Ce sont soixante mille silhouettes qui ont franchi la frontière en moins de vingt-quatre heures. Soixante mille. Le chiffre donne le vertige, et pourtant il décrit une réalité concrète, brutale, qui s’est abattue sur Ceuta — cette enclave espagnole accrochée à la côte nord-africaine comme un dernier vestige d’une présence européenne au bord du monde. Les autorités locales ont été débordées, l’espace Schengen ébranlé, et les chancelleries du continent ont commencé à se regarder en chiens de faïence, chacune cherchant à désigner une responsabilité que personne ne voulait endosser.
C’est dans ce contexte que Maria Zakharova, porte-parole du ministère russe des Affaires étrangères, a choisi de prendre la parole — ou plutôt de dégainer l’ironie comme on sort une lame. Sur sa chaîne Telegram, le 31 juillet, elle a écrit avec une précision chirurgicale : « Comme les dirigeants de l’Union européenne avaient raison lorsqu’ils parlaient du caractère inévitable d’une invasion ! Ursula, Kaja, Josep : des génies de la prévision. » Et d’enfoncer le clou : « Ils ne se sont trompés que sur deux choses : la direction et l’auteur. Ils s’attendaient à voir la Russie venir de l’est, mais le malheur est arrivé d’où ils ne l’attendaient pas : du sud, depuis l’Afrique du Nord. »
Le trait est cruel. Il est aussi, il faut le reconnaître, d’une redoutable justesse.
Depuis des années, les élites bruxelloises ont organisé leur vision du monde autour d’un seul horizon menaçant : la Russie à l’est, le spectre de Poutine, l’invasion imminente qu’il fallait conjurer par des milliards en armements et une rhétorique de guerre froide ressuscitée. Pendant ce temps, la question migratoire — cette question que la France et ses voisins méditerranéens portent dans leurs chairs depuis des décennies — était traitée comme un sujet secondaire, encombrant, vaguement honteux à aborder sans précautions oratoires infinies. Les frontières extérieures de l’Europe n’ont jamais reçu le dixième de l’attention stratégique accordée au flanc oriental de l’OTAN.

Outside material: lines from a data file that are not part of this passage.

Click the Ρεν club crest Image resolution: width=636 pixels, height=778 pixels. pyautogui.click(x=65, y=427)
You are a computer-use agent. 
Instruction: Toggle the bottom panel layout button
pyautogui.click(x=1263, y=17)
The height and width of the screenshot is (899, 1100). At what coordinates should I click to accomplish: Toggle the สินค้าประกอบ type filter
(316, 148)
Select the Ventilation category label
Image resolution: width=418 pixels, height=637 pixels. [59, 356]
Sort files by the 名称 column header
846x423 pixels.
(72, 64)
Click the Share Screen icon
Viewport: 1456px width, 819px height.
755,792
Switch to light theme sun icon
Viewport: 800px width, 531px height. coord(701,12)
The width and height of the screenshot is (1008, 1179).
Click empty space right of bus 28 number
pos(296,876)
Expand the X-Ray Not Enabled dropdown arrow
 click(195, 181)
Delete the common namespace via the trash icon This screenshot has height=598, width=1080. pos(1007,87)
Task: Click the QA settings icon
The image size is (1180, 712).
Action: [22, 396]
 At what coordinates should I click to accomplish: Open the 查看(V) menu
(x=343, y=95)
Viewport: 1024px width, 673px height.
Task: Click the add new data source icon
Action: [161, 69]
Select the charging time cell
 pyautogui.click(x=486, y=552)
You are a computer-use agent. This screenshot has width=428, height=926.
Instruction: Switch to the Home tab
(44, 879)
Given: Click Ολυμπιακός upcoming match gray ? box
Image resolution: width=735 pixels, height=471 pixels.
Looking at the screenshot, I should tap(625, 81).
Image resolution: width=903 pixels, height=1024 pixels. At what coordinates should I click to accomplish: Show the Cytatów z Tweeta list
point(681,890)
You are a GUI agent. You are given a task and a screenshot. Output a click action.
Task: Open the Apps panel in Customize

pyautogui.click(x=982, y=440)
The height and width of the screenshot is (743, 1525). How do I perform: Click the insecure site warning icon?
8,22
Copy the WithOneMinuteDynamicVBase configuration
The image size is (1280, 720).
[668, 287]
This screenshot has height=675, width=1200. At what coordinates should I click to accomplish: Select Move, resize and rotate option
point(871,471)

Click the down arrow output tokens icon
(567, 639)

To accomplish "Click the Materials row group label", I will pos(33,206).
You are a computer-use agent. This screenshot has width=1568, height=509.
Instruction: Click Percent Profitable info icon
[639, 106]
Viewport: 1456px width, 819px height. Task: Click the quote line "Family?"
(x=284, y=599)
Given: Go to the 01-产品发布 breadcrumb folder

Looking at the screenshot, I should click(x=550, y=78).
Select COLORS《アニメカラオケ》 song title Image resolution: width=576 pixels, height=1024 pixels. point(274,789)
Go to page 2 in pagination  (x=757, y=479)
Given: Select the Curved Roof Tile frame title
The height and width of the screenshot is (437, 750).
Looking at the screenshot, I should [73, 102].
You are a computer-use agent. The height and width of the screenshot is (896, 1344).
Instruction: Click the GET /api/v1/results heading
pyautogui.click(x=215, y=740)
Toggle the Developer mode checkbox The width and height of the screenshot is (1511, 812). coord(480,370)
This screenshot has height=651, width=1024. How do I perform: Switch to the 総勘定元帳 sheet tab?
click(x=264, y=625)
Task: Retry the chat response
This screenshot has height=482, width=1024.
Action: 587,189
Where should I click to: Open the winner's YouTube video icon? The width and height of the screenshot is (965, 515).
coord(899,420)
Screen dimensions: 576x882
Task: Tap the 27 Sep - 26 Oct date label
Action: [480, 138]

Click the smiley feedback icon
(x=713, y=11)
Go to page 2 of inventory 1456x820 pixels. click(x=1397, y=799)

Et voilà que Ceuta, en quelques heures, remet les pendules à l’heure. La réaction des partenaires européens de Madrid ne s’est pas fait attendre : Giorgia Meloni et son ministre des Affaires étrangères Antonio Tajani, depuis Rome, ont réclamé la suspension temporaire de l’Espagne de l’espace Schengen. La Finlandaise Mari Rantanen et la Danoise Mette Frederiksen ont suivi le même jour. Madrid, piquée au vif, a dénoncé la « démagogie » italienne — réflexe classique d’un pays qui se retrouve en première ligne d’une crise que l’architecture européenne n’a jamais voulu véritablement résoudre.
Zakharova n’en est pas restée là. Répondant aux déclarations du chancelier allemand Friedrich Merz — qui avait exigé que le Maroc « reprenne immédiatement les migrants en situation irrégulière » —, la diplomate russe a déployé une ironie plus acérée encore, convoquant le passif colonial de l’Occident pour retourner l’argument moral contre ses auteurs habituels. Elle a demandé que l’Union européenne loge les migrants marocains « dans les meilleures résidences de Merz, Macron et von der Leyen », leur offre assurance maladie, interprètes et temps d’antenne sur Deutsche Welle, France 24 ou la RAI — avant de conclure, avec une ironie qui se voulait finale : « J’ai oublié quelque chose, n’est-ce pas ? Bien sûr : la citoyenneté pour chacun, et une citoyenne pour soulager le stress. »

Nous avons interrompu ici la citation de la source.